Accused cop killer Darrell Fuller leaves the Nassau

Accused cop killer Darrell Fuller leaves the Nassau County Courthouse after the jury ends their first day of deliberation on Friday July 25, 2014 in Mineola. Credit: Howard Schnapp

Jurors in accused cop killer Darrell Fuller's trial didn't reach a verdict in three hours of deliberations Friday after the defense attacked eyewitnesses' reliability and a prosecutor cited "abundant" evidence against the defendant.

"We proved this case to you in so many ways, over and over," Nassau prosecutor Mitchell Benson told the Mineola jury in his closing argument.

Fuller, 34, of Queens, is facing life in prison without parole if convicted of first-degree murder charges.

Prosecutors say Fuller fled a car crash on Oct. 23, 2012, before gunning down Nassau police Officer Arthur Lopez, 29, during a traffic stop at 241st Street and Jamaica Avenue, near the Queens border.

Fuller then drove his damaged car south on the Cross Island Parkway before fatally shooting Raymond Facey, 58, of Brooklyn, and escaping in his car, according to authorities.

Dozens of police officers came to court Friday to support the victims' families, including Lopez's former partner, Officer Clarence Hudson, and other members of the department's elite Emergency Service Unit.

Defense attorney Kenneth St. Bernard, of Mineola, told jurors that Hudson and an off-duty NYPD officer who testified were "honestly mistaken" when they identified Fuller as Lopez's killer.

"Nobody saw a gun fired at Officer Lopez," he said.

St.
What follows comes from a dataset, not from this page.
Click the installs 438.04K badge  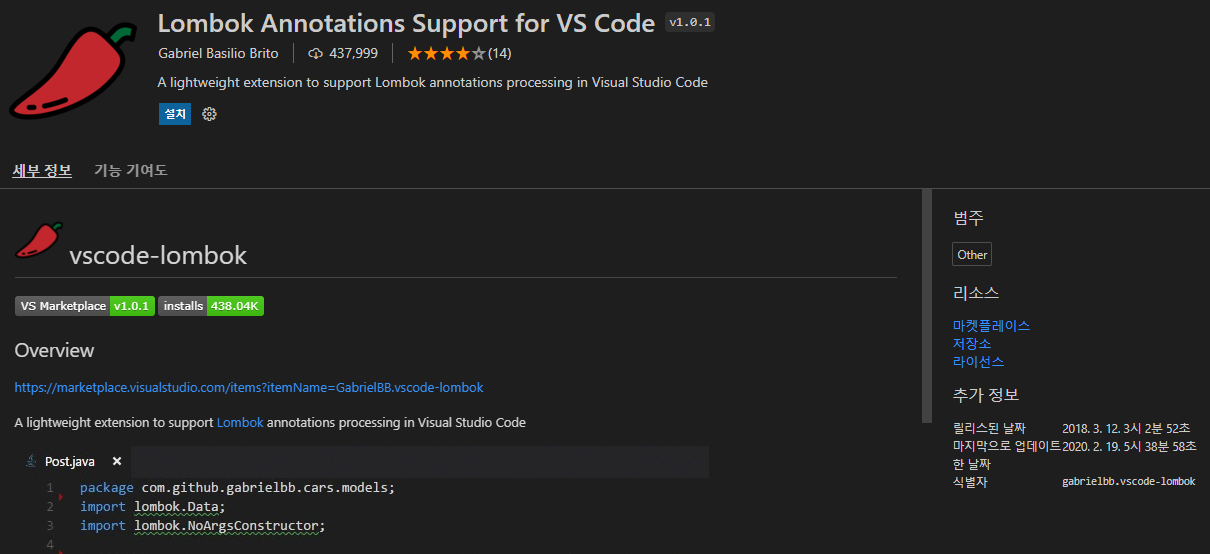[211, 306]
Bernard said his client's photo was in news reports 24 hours before eyewitnesses saw a suspect lineup. The attorney claimed gunshot residue police found on his client's right hand could have come from when Fuller suffered two gunshot wounds.
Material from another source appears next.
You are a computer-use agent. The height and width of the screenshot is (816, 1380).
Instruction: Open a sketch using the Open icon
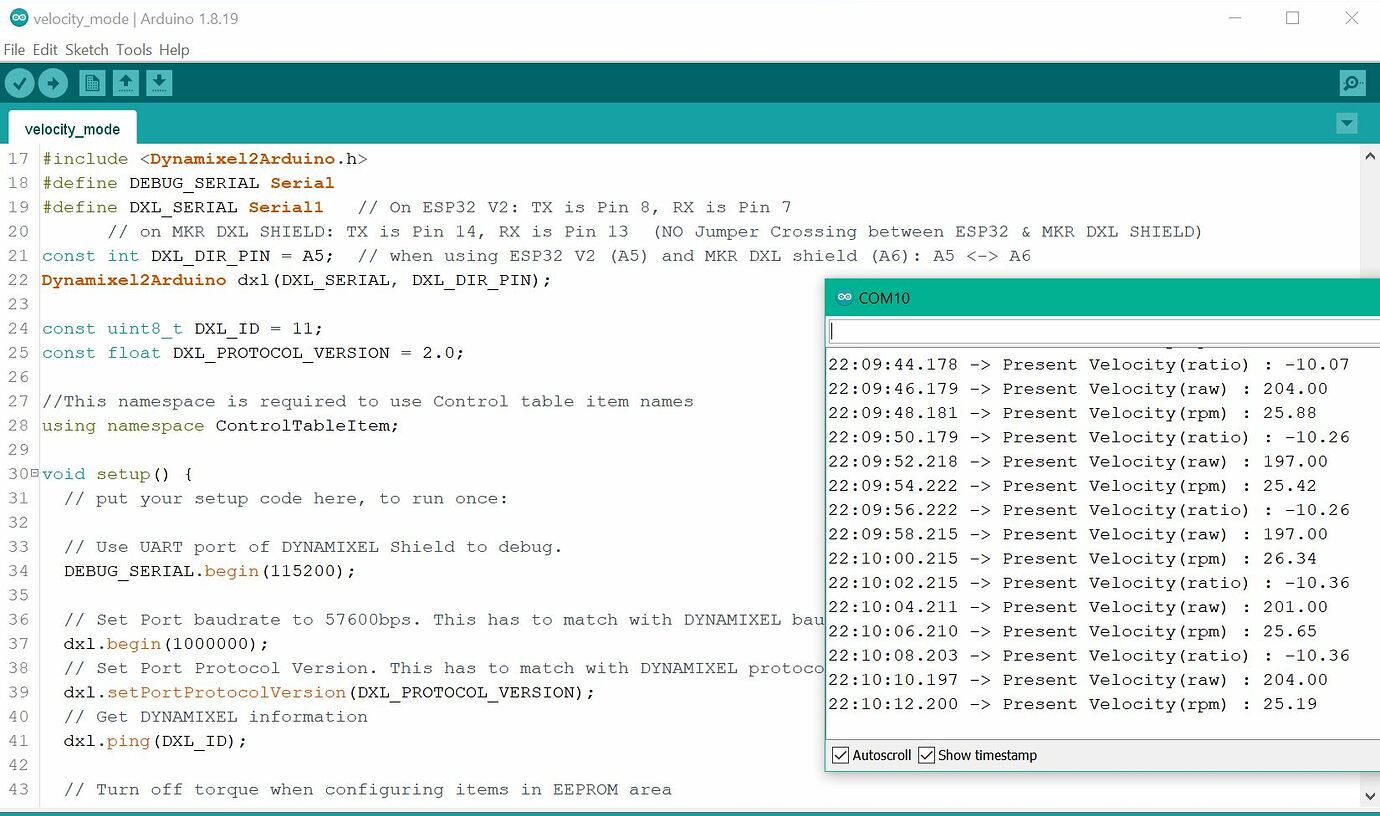(x=125, y=83)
St. Bernard also questioned why DNA evidence showing Facey's blood was on clothing authorities linked to Fuller only emerged days before the trial started.

"There are a lot of inconsistencies in this case. There are a lot of holes," St. Bernard said.

But Benson said authorities kept investigating the case until the trial, stockpiling convincing evidence that included six eyewitness identifications of Fuller.

"When you get identification after identification, you know the defendant is guilty," he said.

Besides DNA evidence, the prosecutor said tests showed the same Ruger 9-mm semi-automatic pistol was used in both slayings and to inflict Fuller's gunshot wounds -- a gun police found in a car linked to a friend of Fuller's. Authorities have alleged Fuller had help staging his own shooting hours after the slayings in an attempt to look like the case's third victim.

Benson also said cellphone records linked Fuller's phone to the area of Lopez's slaying at the time it happened, and to the area of a Queens preschool where video showed Fuller, of St. Albans, took cover as a police manhunt was underway.

Jurors sent three notes Friday to acting State Supreme Court Justice Jerald Carter after starting their deliberations around 1:30 p.m., asking to see some evidence photos and again hear legal elements of some of the charges.

The victims' families left court without commenting, with Lopez's sister crying.

Police Benevolent Association president James Carver said there was disappointment a verdict hadn't been reached. "We believe that the evidence is so strong in this case that a good verdict will eventually come out," he said.

Jurors resume deliberations Monday.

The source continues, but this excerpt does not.